Judicial cooperation in civil matters
Judicial cooperation in criminal matters
The fight against fraud
Non-discrimination, citizenship and free movement of persons
The Constitution introduces significant steps forward in the field of justice and home affairs (JHA), in particular the abolition of the third pillar and the extension of the community method to virtually all aspects of this field. Compared with the draft produced by the Convention , the Inter-Governmental Conference (IGC) has made a number of specific changes.
The current provisions are found in a single chapter (Part III, Title III, Chapter IV). The general definition of the area of freedom, security and justice (AFSJ) is contained in Articles I-42 and III-257 of the Constitution. Article I-42 lists the types of Union action in this field, i.e. legislation and operational cooperation (which is specific to JHA).
Article III-257 refers to the principles of:
- subsidiarity and respect for different legal traditions and systems;
- solidarity in the area of the common policy on asylum, immigration and external borders; and
- mutual recognition of judicial decisions in criminal and civil matters.
Moreover, in the light of the conclusions of the Tampere European Council, it was considered necessary to include the reference to access to justice, particularly in civil matters.
The role of national parliaments is defined in Articles I-42 and III-259. Under the present system, national parliaments take part in the adoption of the applicable standards through national ratification of conventions. Given that this legal instrument no longer figures in the Constitution, three measures now enable national parliaments to continue to play a key role in monitoring the implementation of this policy:
the "early warning mechanism" on compliance with the principle of subsidiarity; which can be triggered by a quarter of the national parliaments;
participation in the monitoring of Europol and the evaluation of Eurojust's activities, which represents an innovation; and
information on the substance and results of the mutual evaluation mechanisms ("peer review") applied in cooperation with the Commission.
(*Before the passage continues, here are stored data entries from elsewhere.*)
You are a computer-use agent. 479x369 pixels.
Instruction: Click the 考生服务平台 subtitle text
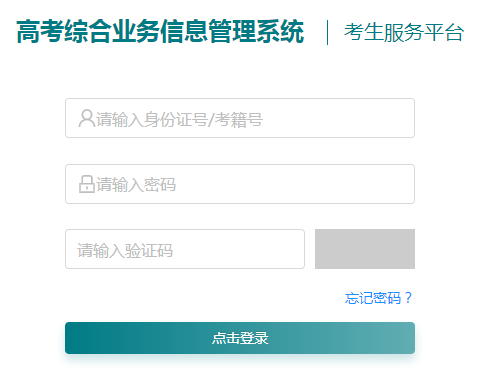[x=404, y=33]
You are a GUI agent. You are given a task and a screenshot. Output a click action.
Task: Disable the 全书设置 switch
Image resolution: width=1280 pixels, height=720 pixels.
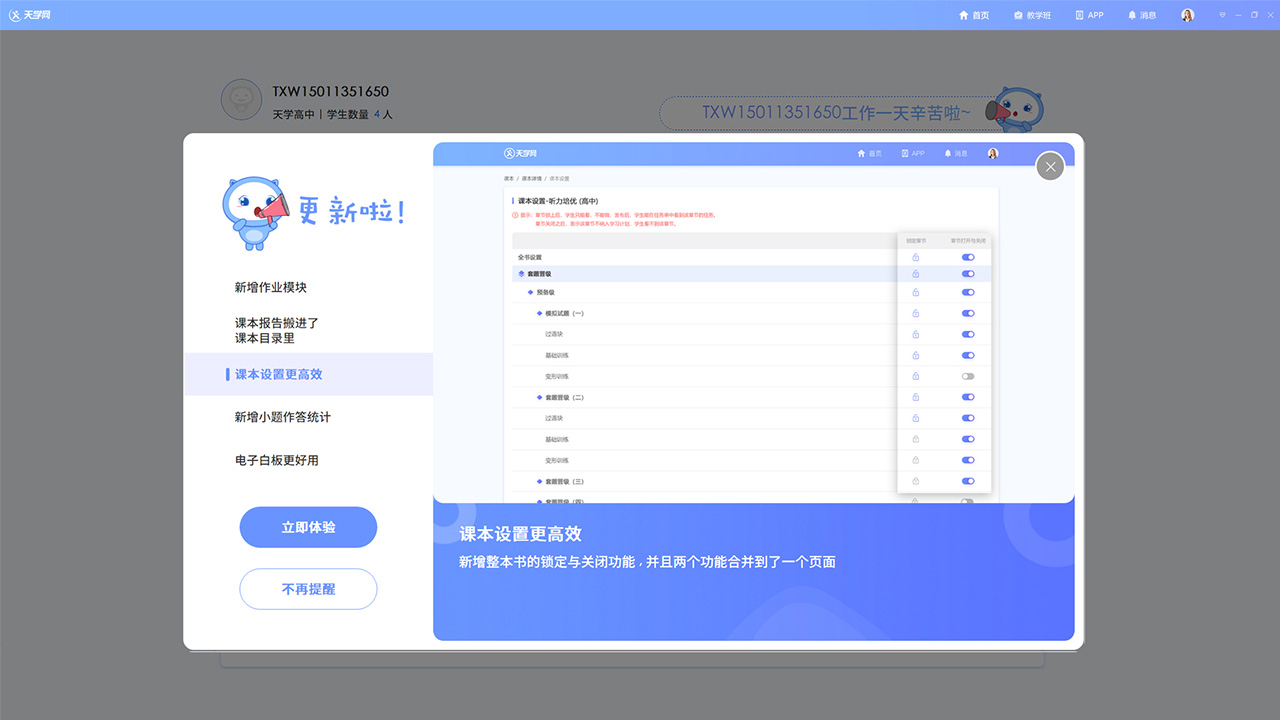tap(966, 257)
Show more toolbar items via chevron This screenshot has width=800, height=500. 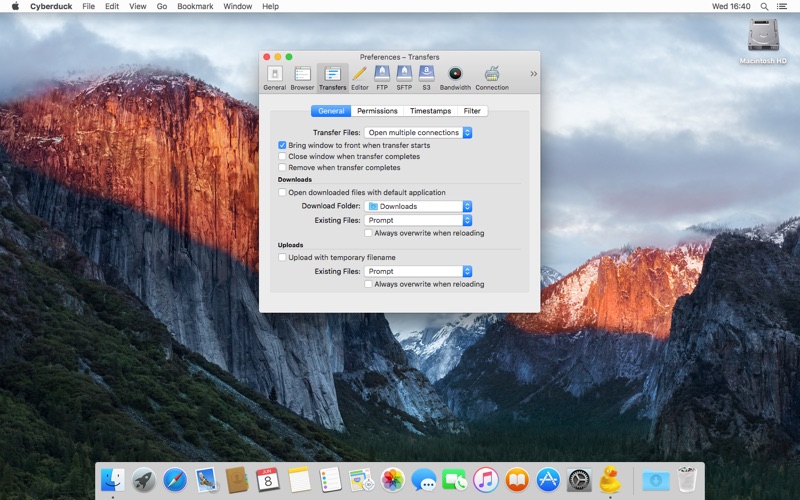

The latter provision (Article III-260) provides for the application of a mechanism which has already been used successfully in recent years. It makes it possible to follow the practical implementation of Union policies at the operational level by police and judicial authorities, while simultaneously facilitating mutual recognition by the Member States.
In the future, national parliaments will also be kept up-to-date with the work of the internal security committee, which to some extent is the successor of a coordinating committee known as the "36 Committee" after the number of the article in the Treaty on European Union (EU Treaty) on the basis of which it was established. Article III-261 in fact provides for its mission to be redefined: whereas the present committee is charged with the task of contributing to the preparation of the work of the Council in the field of police and judicial cooperation, the new standing committee will henceforth focus exclusively on promoting and strengthening operational cooperation between authorities with responsibility for police and internal security.
This concept of internal security is specific to the area of freedom, security and justice, as the IGC uses the broader and less specific term "national security", especially in Part I of the Constitution, in connection with Member States' national identities.
Administrative (non-operational) cooperation between relevant departments is covered by Article III-263, which contains no amendments to the provisions of the current Article 66 of the Treaty establishing the European Community (EC Treaty), which, pursuant to the Treaty of Nice, requires cooperation measures to be adopted by the Council acting by a qualified majority.
As for the powers of the Court of Justice in the field of JHA, the Constitution abolishes the limitations and derogations laid down in Articles 68 of the EC Treaty and 35 of the EU Treaty, thus enabling the Court in particular to review Member State compliance in this field. However, the exceptions relating to the review of the validity or proportionality of police operations, the maintenance of law and order and the safeguarding of internal security laid down in Article 35(5) of the EU Treaty are retained in Article III-377.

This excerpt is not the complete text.